- **What is being asked**: Turn each line of the records below into a numbered list, skipping any blank lines and leaving out the pictures.

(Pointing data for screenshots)
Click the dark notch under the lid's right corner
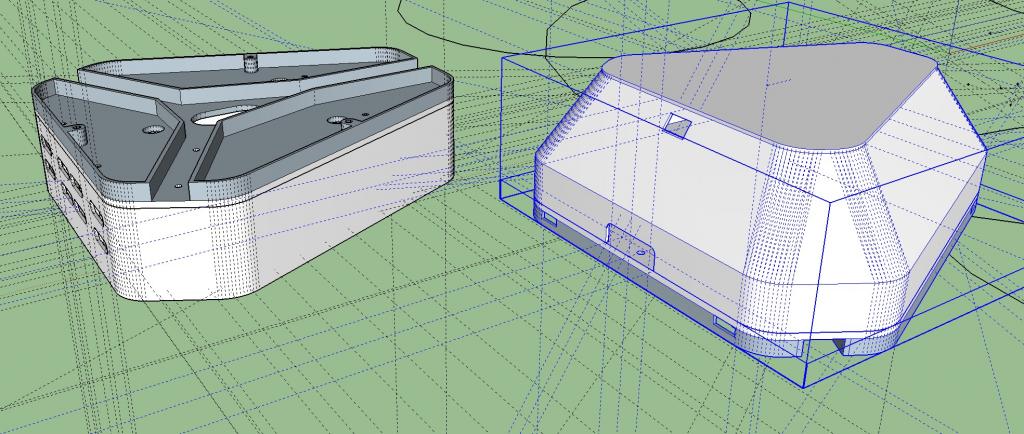[860, 346]
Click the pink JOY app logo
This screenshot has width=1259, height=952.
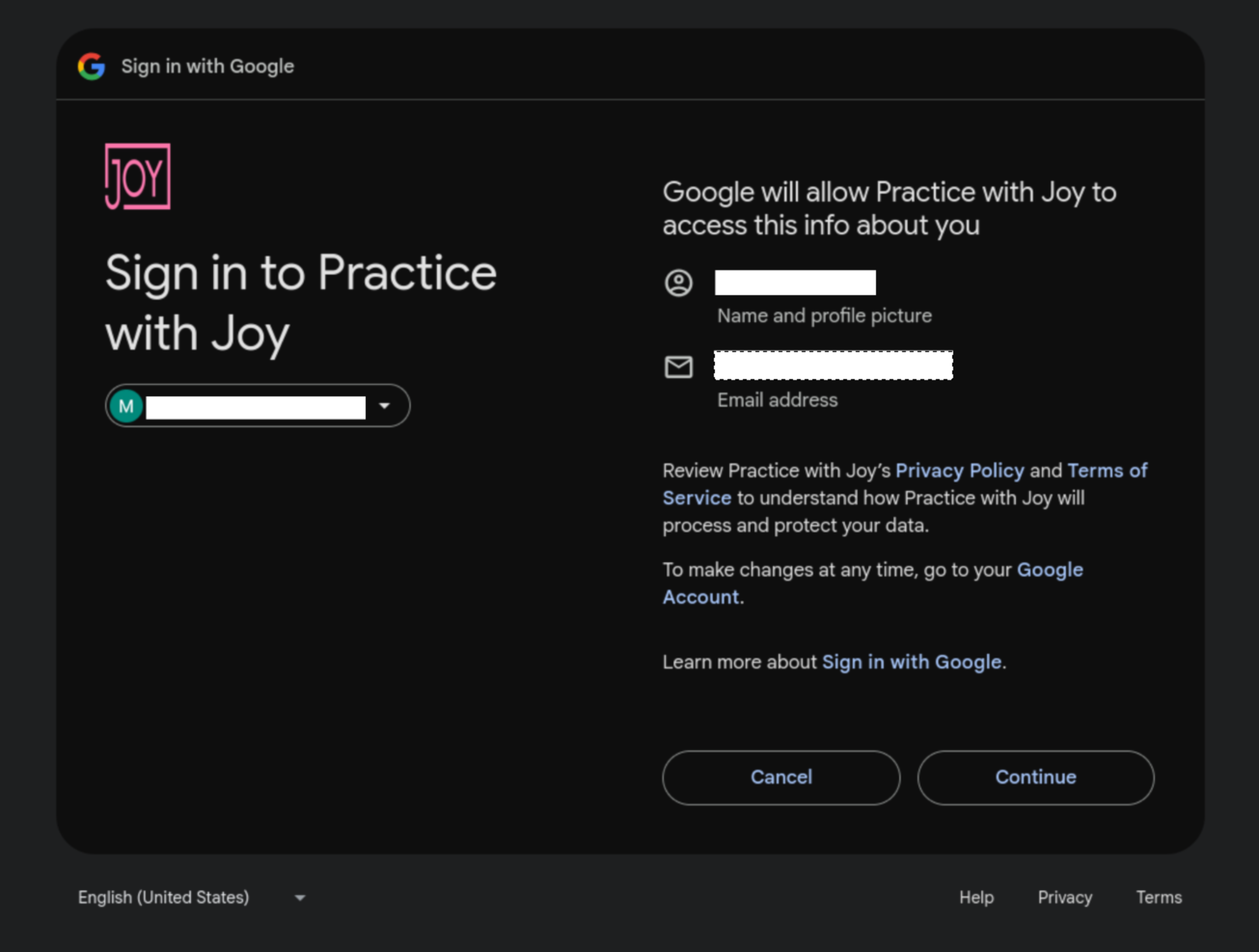138,177
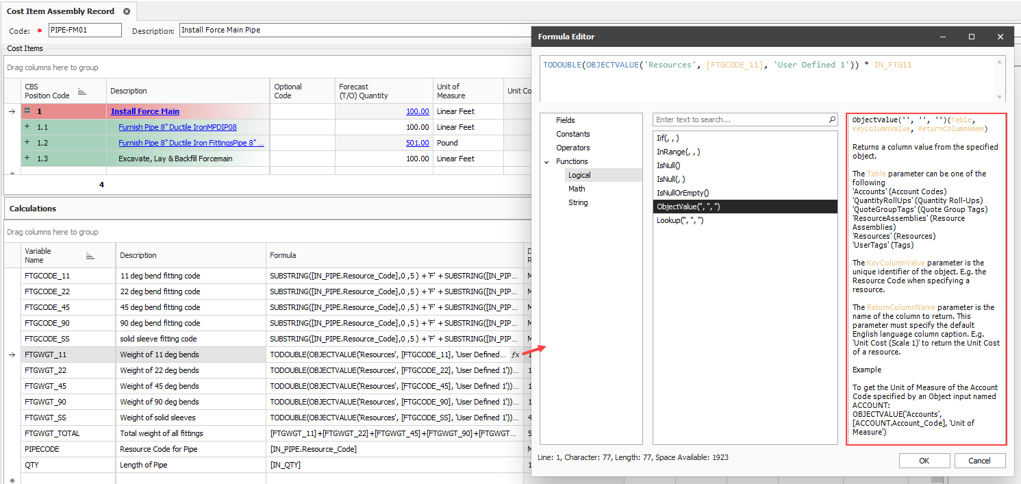Expand cost item row 1.1
This screenshot has width=1021, height=484.
point(27,128)
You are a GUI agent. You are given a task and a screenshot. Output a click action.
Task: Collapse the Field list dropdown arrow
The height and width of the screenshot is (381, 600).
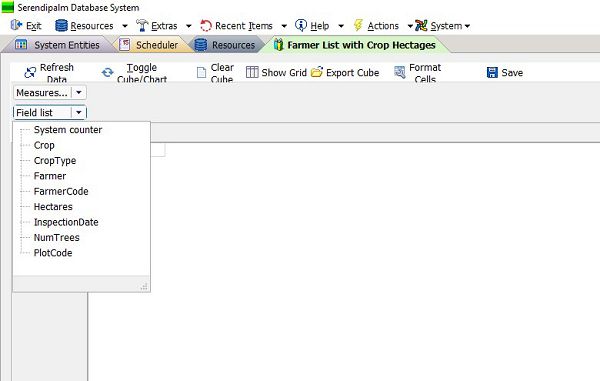click(x=79, y=112)
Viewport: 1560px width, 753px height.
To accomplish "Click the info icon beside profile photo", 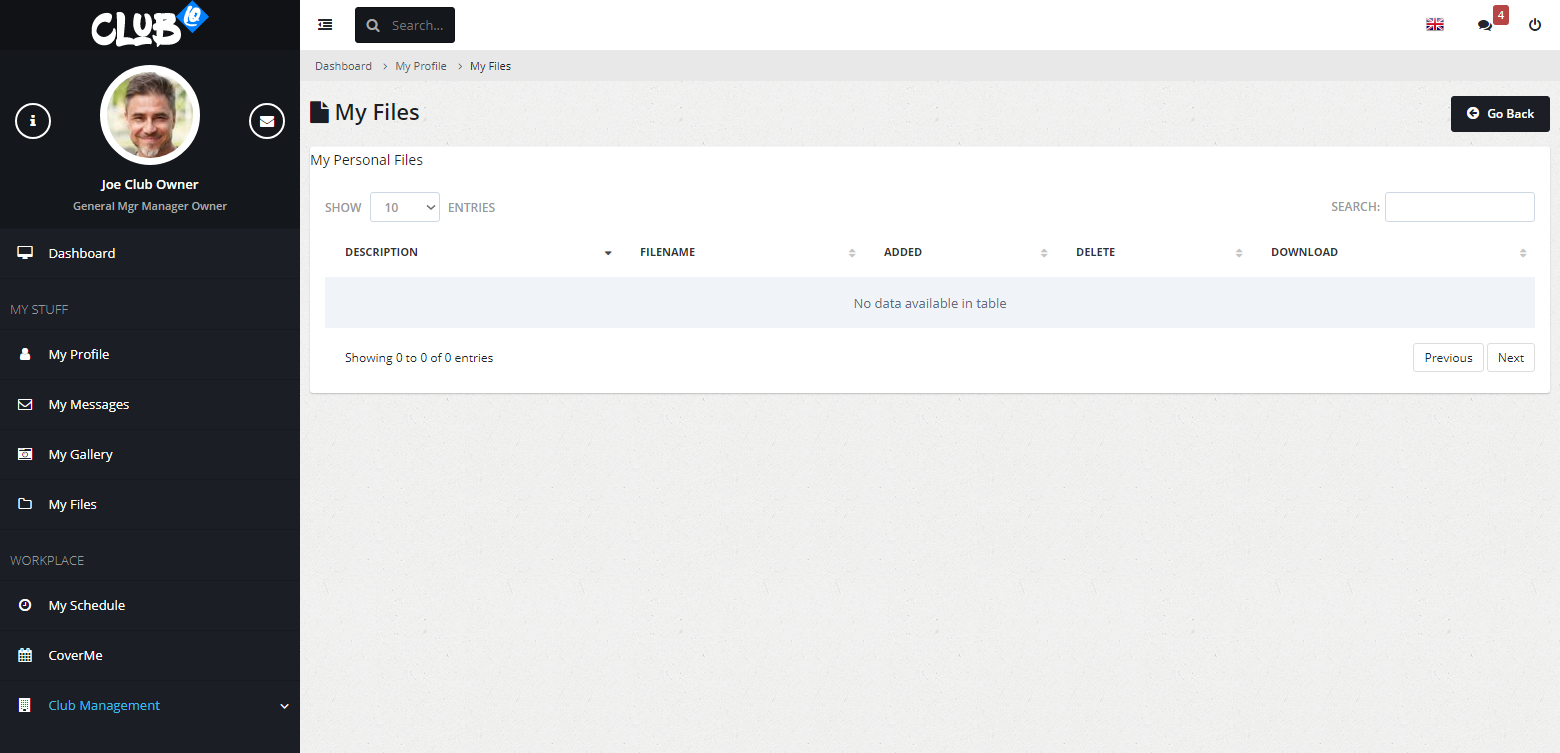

- **Response for this exercise**:
1. Click the dark notch under the lid's right corner
2. [860, 346]
3. Click the pink JOY app logo
4. This screenshot has width=1259, height=952.
5. 138,177
6. Expand cost item row 1.1
7. This screenshot has width=1021, height=484.
8. point(27,128)
9. You are a GUI agent. You are given a task and a screenshot. Output a click action.
10. Task: Collapse the Field list dropdown arrow
11. The height and width of the screenshot is (381, 600).
12. click(x=79, y=112)
13. Viewport: 1560px width, 753px height.
14. To accomplish "Click the info icon beside profile photo", 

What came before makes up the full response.